Do you have a better solution how to convert today's dates to Stardate? Is there any agreed on (by fans, anyways) standard that I simply missed?
Do you have a better solution how to convert today's dates to Stardate? Is there any agreed on (by fans, anyways) standard that I simply missed?
Oooh, neat question! I remember pondering this when I was a teenager in the 90s.
I actually realized early on that the standard ISO date format is the best: YYYY-MM-DD (although I didn't use hyphens at the time, as stardates don't have hyphens), and started using YYYYMMDD for my digital diary way back then (long lost, sadly, or maybe not SO sadly, if you knew me as a teenager, lol)
But the canonical system of #Stardate as of the TNG era was 40000 + 1000 * season_number + "day", where the "day" was something like (day_of_year / 365 * 999)
So, since season 1 was 1987, the "current" stardate would be something like 2025-1987 + 41 = 79000
As far as the non-sequential order of TOS stardates goes, this is because NBC did not air the episode in the order they were made. They were produced sequentially, but not aired sequentially.
The other problem is that the stardates are tied to the beginning of TNG seasons (in the fall), and not the beginning of calendar years. That makes things more difficult, but I guess the best solution would be to use the number of days since Encounter at Farpoint aired? (1987-09-28)
Here's what I came up with using bash, bc (which you may need to install) and awk:
$ echo "( $(date +%s) - $(date +%s -d 1987-09-28) ) / 365.25 / 24 / 3600 * 1000 + 41000" |bc -l |awk '{printf "%.1f\n", $1}'
78967.2
@mirabilos @nazgul @amin @bugbear
How do you set the decimal precision without -l? I'm a total noob.
@rl_dane @nazgul @amin @bugbear -l just loads the library (for sinus, etc). You need set the scale, even if you load the library.
RTFM bc(1), dc(1), 06.bc(USD), 05.dc(USD)
@mirabilos @nantucketlit @amin @nazgul @bugbear
Not dead, "dood" (dude). ;)
@mirabilos @nantucketlit @amin @nazgul @bugbear
Ahhh... Well, the internet says that [dutch is not a serious language] ;)
@mirabilos @nantucketlit @amin @nazgul @bugbear
I still hear Dutch speakers as "this is what American English would sound like to me if I didn't know English, but with an occasional "kh" sound" ;)

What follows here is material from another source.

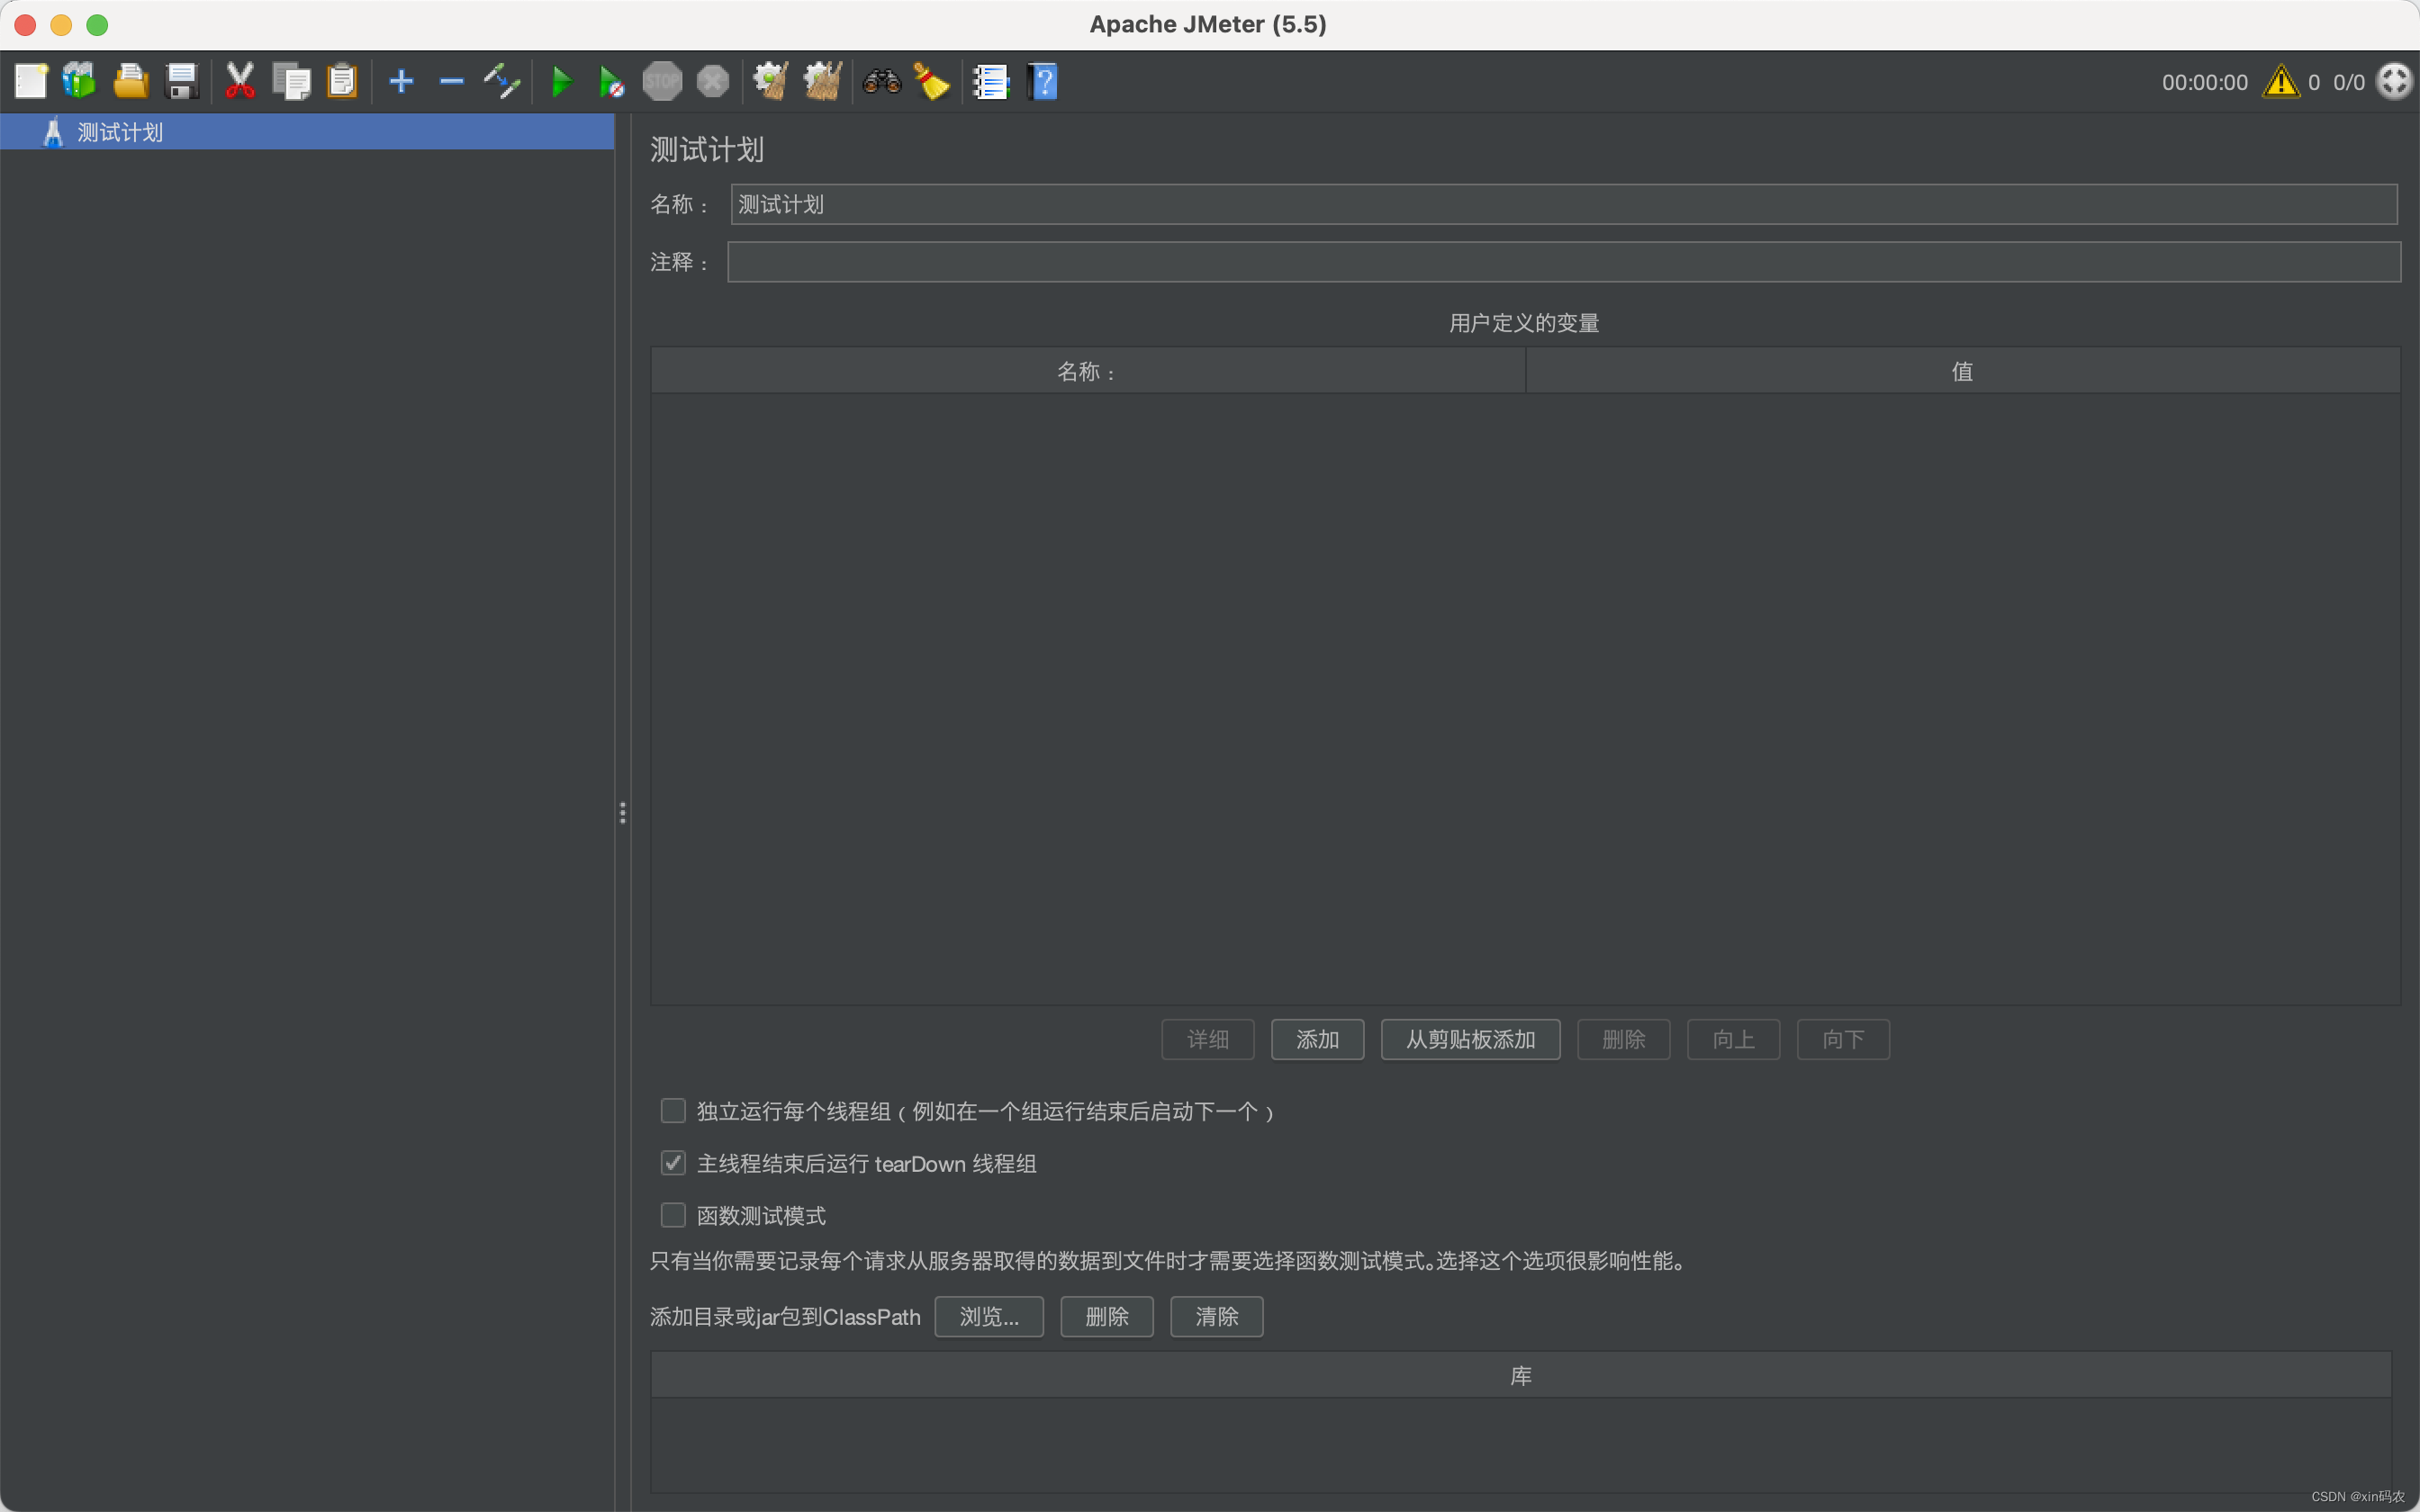Search the test tree with binoculars icon

click(x=879, y=81)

@amin @nazgul @rl_dane @bugbear @nantucketlit it varies a lot; the "barok" radio I’m currently listening to’s moderation consists almost wholly of throat sounds with an occasional comprehensible word or two thrown in.
I learn languages by reading/writing, which makes this… challenging.
@mirabilos @amin @nazgul @bugbear @nantucketlit
> I learn languages by reading/writing, which makes this… challenging.
I've often wondered if Korean couldn't be the easiest Asian language to learn, as its writing system (Hangul) is very easy to learn.
@amin @rl_dane @bugbear @nazgul @nantucketlit lots and lots of homoglyphs due to the history of ideographs.
Cymraeg seems nice. No silent letters like Gaelic, and the pronunciation (once you get w and y sorted and remember u is i) is totally straightforward, with a bit of difference between N/S Wales.
@mirabilos @amin @bugbear @nazgul @nantucketlit
That's interesting! I once saw an experiment of mutual intelligibility on YT between a Welsh and Irish (I think) Gaelic speaker, and it was pretty fascinating.
The two languages did sound similar to my (completely untrained) ears, but they had a lot of difficulty understanding each other. As I recall, they had a lot of shared cognates, but not so much a 1:1 between words.